In panel discussions, several points have been repeated over and over. Age of the protagonist is one factor in the split between MG and YA. Middle grade has the protagonist aged between eight to twelve years old. In YA, the protagonist is older, usually thirteen and up. New Adult is a new term for the college-aged protagonist, which up to now was covered (sometimes) under YA. Classics - those books published before these terms came into use - often are relabeled YA if the protagonist fits in that age range, even if the main character is actually an adult reflecting on their childhood/young adulthood (Jane Eyre and To Kill A Mockingbird). Tamora Pierce's Circle series starts with her young mages around 10 years old. That was considered YA when the series first appeared, so her books might be considered MG by some and YA by others.
Middle grade readers have gatekeepers - parents and librarians who evaluate the books before purchase. So panelists often agree that swearing and sex is a dividing line between middle grade and young adult, no matter the age of the protagonist. Violence isn't always an issue with some gatekeepers.
Other dividing points (and there are always exceptions): middle grade covers external situations and adventures while YA is more introspective. Middle grade is more optimistic, while YA can be more edgy with uncertain endings. Middle grade focuses more on friends and family, while YA focuses on society. Before Harry Potter, middle grade books had a low word count, but that's not always true now.

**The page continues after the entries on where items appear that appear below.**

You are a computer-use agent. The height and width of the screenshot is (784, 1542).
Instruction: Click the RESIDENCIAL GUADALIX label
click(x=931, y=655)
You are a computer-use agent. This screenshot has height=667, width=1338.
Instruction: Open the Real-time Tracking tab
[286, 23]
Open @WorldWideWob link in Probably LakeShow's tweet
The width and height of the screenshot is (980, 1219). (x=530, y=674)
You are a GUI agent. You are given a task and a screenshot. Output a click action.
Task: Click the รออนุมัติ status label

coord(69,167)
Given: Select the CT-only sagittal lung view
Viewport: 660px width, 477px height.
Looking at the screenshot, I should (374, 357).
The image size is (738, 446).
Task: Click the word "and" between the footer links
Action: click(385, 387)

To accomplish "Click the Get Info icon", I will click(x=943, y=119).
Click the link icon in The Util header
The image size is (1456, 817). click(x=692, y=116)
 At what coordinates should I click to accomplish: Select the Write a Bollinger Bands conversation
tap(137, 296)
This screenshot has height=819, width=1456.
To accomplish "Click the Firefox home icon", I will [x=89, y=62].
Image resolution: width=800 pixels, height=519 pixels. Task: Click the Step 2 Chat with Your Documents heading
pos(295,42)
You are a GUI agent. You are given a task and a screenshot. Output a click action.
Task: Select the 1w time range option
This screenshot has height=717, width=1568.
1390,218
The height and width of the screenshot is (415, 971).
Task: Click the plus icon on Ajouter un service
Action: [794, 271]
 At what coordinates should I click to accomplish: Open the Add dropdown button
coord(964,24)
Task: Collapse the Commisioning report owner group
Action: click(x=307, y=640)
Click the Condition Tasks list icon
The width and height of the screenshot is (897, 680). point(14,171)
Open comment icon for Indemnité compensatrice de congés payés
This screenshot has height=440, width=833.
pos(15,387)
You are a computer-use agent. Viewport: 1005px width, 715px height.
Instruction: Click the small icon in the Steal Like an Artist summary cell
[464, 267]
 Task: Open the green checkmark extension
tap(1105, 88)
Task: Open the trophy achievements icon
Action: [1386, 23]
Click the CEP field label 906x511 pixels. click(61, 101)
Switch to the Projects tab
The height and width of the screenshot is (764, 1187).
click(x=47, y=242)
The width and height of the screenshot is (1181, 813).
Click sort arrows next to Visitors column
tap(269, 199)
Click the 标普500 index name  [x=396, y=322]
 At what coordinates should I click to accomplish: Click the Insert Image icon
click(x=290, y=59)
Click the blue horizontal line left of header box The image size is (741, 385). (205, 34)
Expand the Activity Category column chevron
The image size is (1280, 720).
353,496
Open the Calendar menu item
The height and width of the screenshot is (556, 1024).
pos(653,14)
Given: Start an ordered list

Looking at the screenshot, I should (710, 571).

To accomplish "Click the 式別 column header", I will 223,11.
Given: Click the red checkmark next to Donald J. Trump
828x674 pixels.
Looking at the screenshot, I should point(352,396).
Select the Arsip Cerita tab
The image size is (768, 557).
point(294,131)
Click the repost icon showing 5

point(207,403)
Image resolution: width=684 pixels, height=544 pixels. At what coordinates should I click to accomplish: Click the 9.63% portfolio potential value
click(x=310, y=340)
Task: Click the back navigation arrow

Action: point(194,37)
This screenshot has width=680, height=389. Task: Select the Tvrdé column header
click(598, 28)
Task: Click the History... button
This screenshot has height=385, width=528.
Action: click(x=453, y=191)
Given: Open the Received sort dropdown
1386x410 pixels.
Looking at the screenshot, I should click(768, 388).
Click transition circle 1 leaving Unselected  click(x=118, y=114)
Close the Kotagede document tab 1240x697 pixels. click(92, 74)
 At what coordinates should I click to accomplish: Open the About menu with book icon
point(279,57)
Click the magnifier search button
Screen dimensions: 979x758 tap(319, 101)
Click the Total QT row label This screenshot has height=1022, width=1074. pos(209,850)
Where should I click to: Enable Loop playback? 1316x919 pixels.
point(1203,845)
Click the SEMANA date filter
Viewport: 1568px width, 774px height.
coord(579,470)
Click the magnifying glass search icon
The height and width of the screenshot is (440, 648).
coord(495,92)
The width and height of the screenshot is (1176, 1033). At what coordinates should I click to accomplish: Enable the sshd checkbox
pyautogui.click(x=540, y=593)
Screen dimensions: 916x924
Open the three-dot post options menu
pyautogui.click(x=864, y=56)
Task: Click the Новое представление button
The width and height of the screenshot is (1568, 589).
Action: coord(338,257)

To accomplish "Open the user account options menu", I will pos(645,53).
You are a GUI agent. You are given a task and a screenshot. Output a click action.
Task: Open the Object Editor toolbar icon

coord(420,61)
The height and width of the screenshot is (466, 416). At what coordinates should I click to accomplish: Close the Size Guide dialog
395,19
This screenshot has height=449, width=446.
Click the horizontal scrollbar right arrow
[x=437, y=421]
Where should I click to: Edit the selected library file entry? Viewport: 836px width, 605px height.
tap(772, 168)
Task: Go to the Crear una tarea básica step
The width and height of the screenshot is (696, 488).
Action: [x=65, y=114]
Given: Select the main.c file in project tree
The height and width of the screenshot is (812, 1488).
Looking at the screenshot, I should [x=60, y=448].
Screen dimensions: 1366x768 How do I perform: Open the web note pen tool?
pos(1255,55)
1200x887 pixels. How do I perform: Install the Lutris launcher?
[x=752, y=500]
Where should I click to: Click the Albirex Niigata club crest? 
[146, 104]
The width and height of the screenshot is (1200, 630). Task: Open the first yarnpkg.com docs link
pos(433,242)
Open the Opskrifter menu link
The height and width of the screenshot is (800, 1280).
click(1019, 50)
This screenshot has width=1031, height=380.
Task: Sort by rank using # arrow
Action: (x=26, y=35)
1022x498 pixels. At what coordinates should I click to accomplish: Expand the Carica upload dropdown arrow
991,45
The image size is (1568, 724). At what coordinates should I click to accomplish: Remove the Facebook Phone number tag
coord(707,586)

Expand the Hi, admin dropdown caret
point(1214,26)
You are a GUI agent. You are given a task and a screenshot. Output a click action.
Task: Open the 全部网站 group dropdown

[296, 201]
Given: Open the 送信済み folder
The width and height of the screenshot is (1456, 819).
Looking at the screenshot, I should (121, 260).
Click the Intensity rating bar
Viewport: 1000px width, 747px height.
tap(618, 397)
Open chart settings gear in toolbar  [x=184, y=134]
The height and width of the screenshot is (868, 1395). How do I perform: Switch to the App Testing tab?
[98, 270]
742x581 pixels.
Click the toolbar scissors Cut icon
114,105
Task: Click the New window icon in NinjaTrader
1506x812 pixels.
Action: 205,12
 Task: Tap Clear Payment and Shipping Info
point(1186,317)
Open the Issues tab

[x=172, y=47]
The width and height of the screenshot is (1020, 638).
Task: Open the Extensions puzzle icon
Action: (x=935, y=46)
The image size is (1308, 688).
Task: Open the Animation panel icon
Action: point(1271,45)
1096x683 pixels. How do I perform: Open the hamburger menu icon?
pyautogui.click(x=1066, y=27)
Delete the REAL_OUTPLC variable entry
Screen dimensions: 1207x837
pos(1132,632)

Some other websites and blogs that discuss the definitions and distinctions:
How does the proposal for a Hugo for Best YA stand? There was supposedly a committee set up at the last Worldcon to look into it. There is still a Facebook group for the YA Hugo Proposal, but it's been quiet since 2014, and with the latest uproar about the 2015 Hugo nominations I'm not sure if there will even be any discussion about the topic at the business meeting at this year's Worldcon. We shall see.
What do you think are the differences between middle grade and young adult?